● **Task requirements**: Write the material below as a JSON list of strings, one string per line, from the line with "Task: Select the Status tab" through the end of the material. Skip blank lines and leave out the pictures.

● **Dataset rows**:
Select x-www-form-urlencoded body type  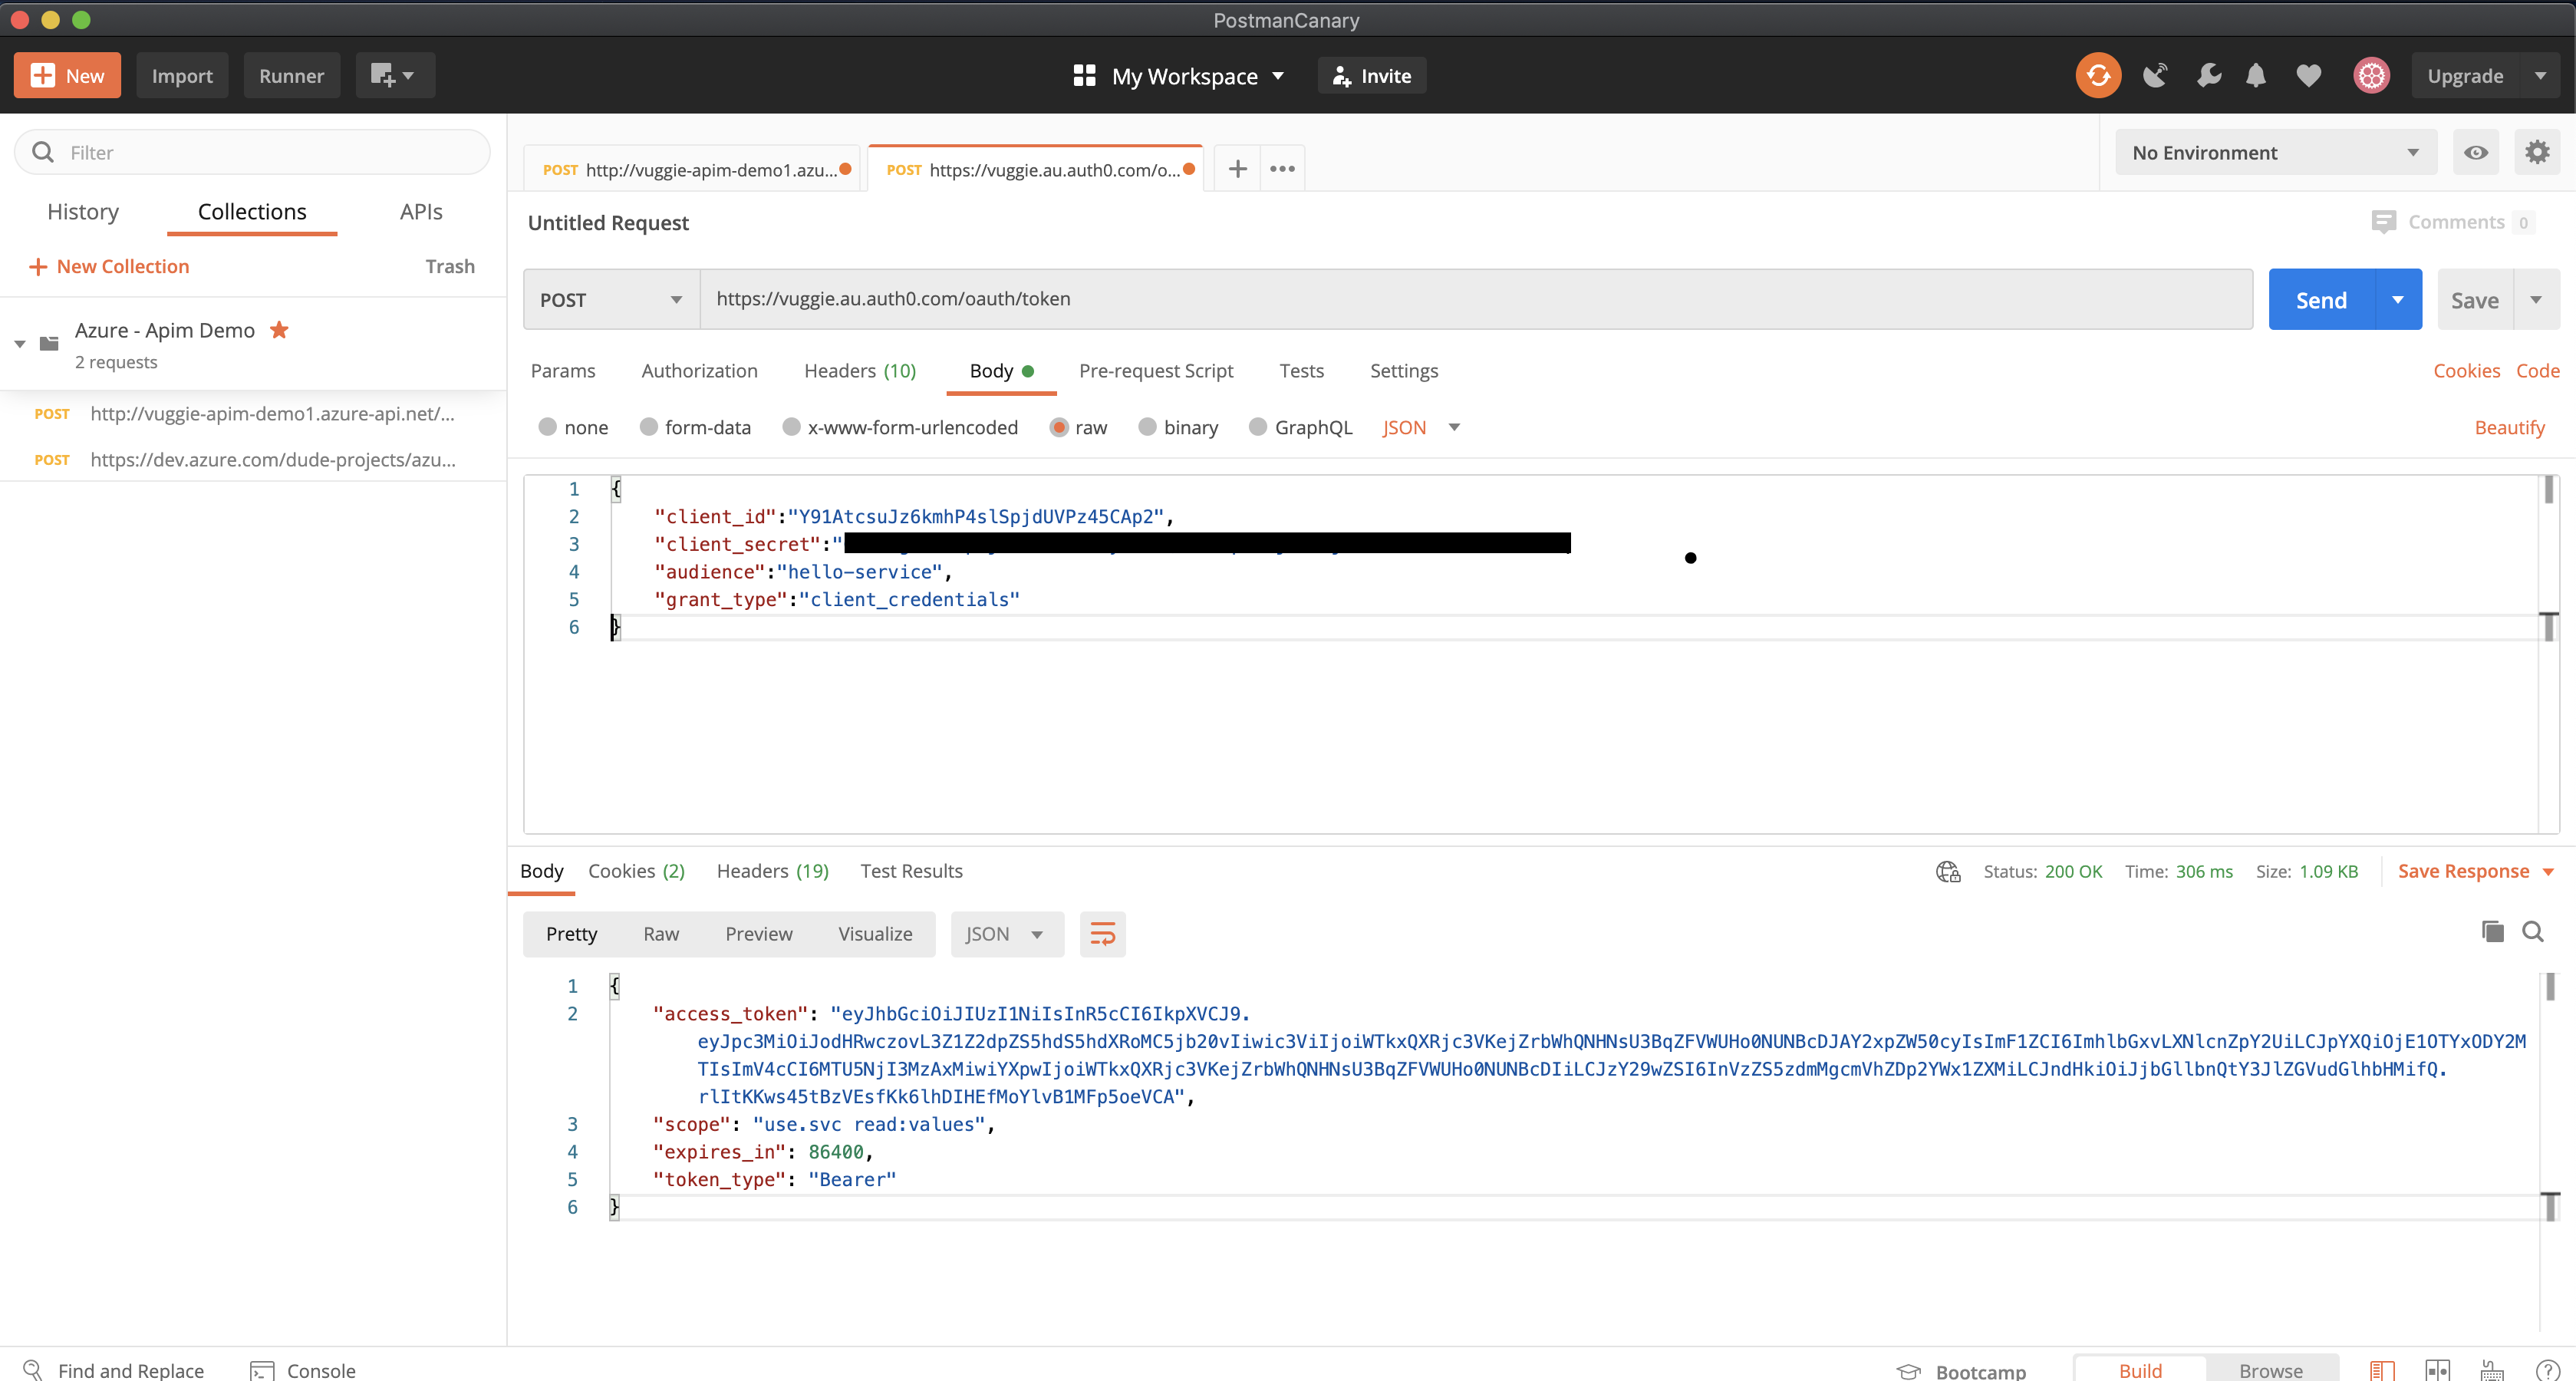click(x=792, y=428)
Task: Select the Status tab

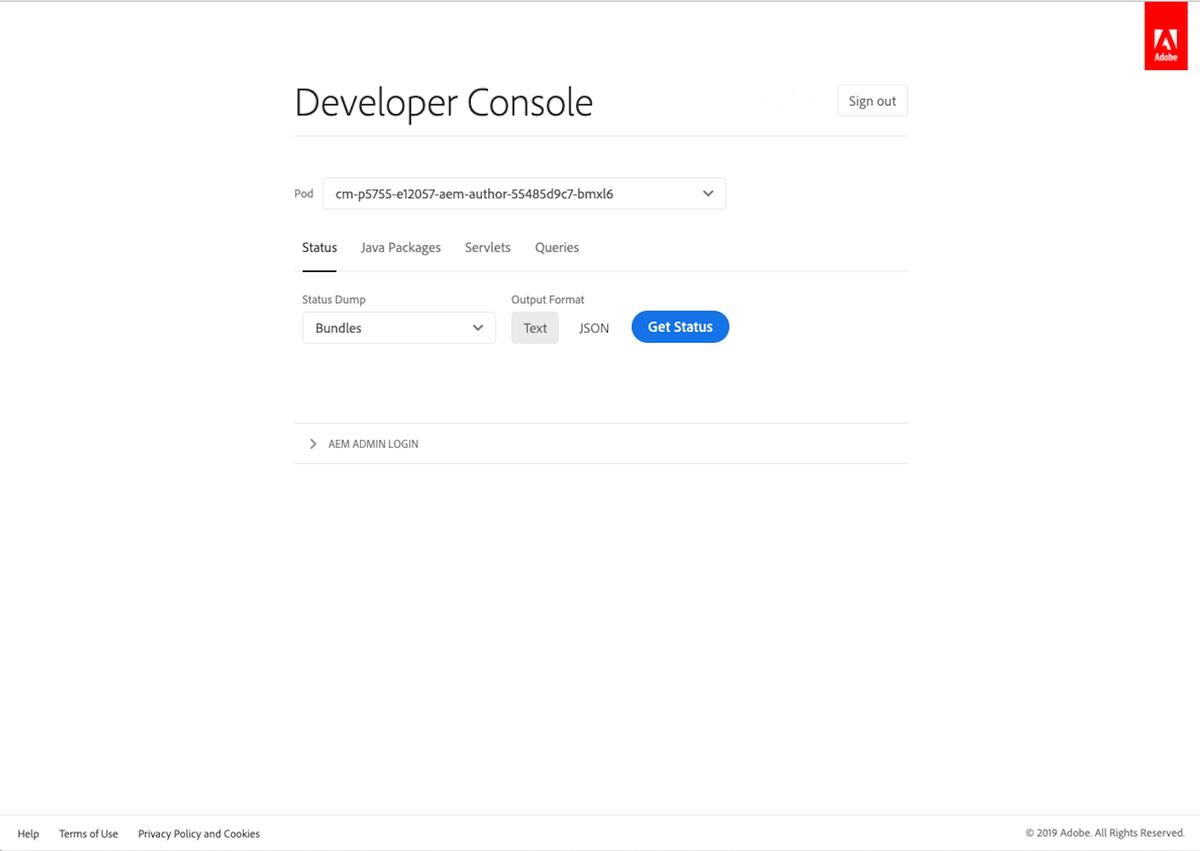Action: coord(319,247)
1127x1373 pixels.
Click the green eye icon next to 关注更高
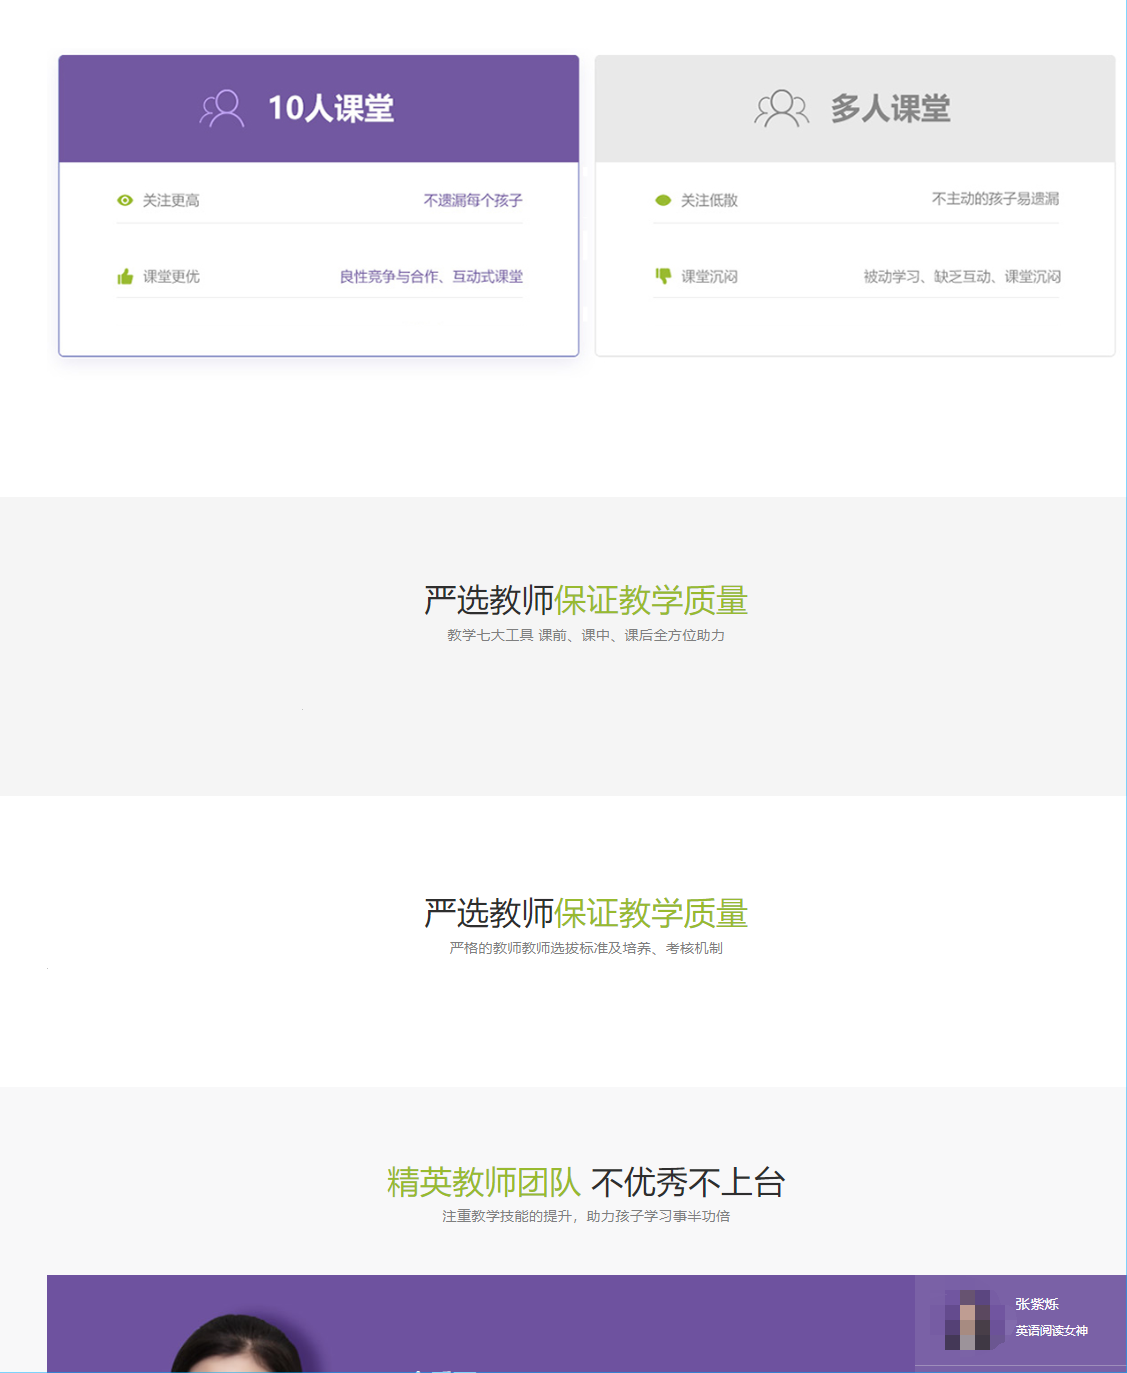coord(125,201)
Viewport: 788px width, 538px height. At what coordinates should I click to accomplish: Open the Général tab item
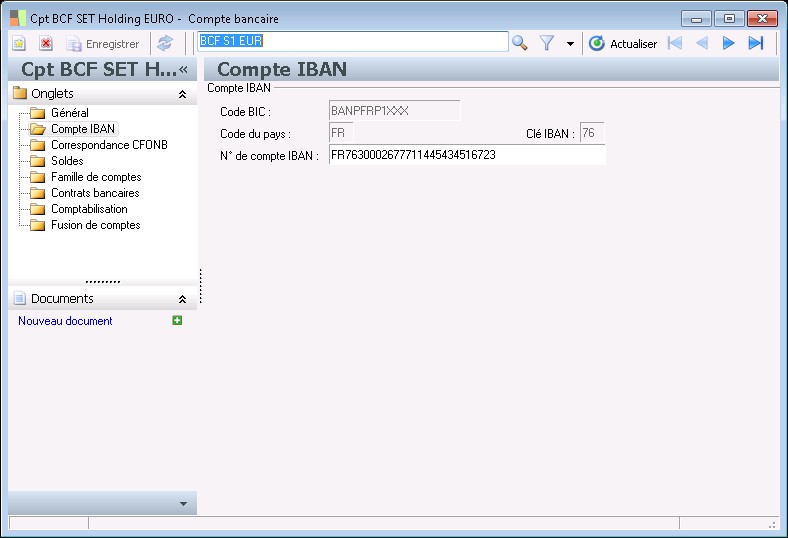(70, 113)

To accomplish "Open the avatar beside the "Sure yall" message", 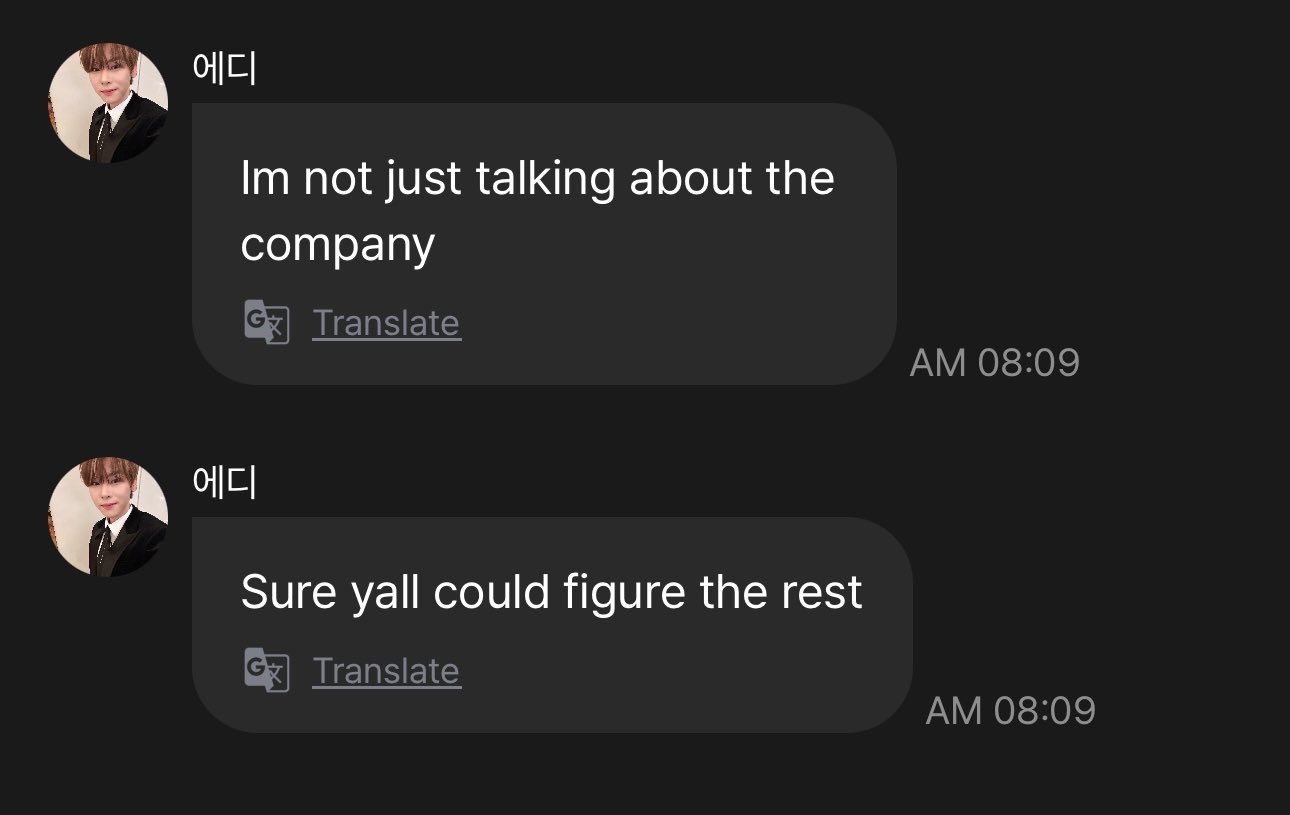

● **Complete answer**:
[
  "Task: Select the Status tab",
  "Action: coord(319,247)",
  "1127x1373 pixels.",
  "Click the green eye icon next to 关注更高",
  "coord(125,201)",
  "Viewport: 788px width, 538px height. At what coordinates should I click to accomplish: Open the Général tab item",
  "(70, 113)",
  "To accomplish \"Open the avatar beside the \"Sure yall\" message\", "
]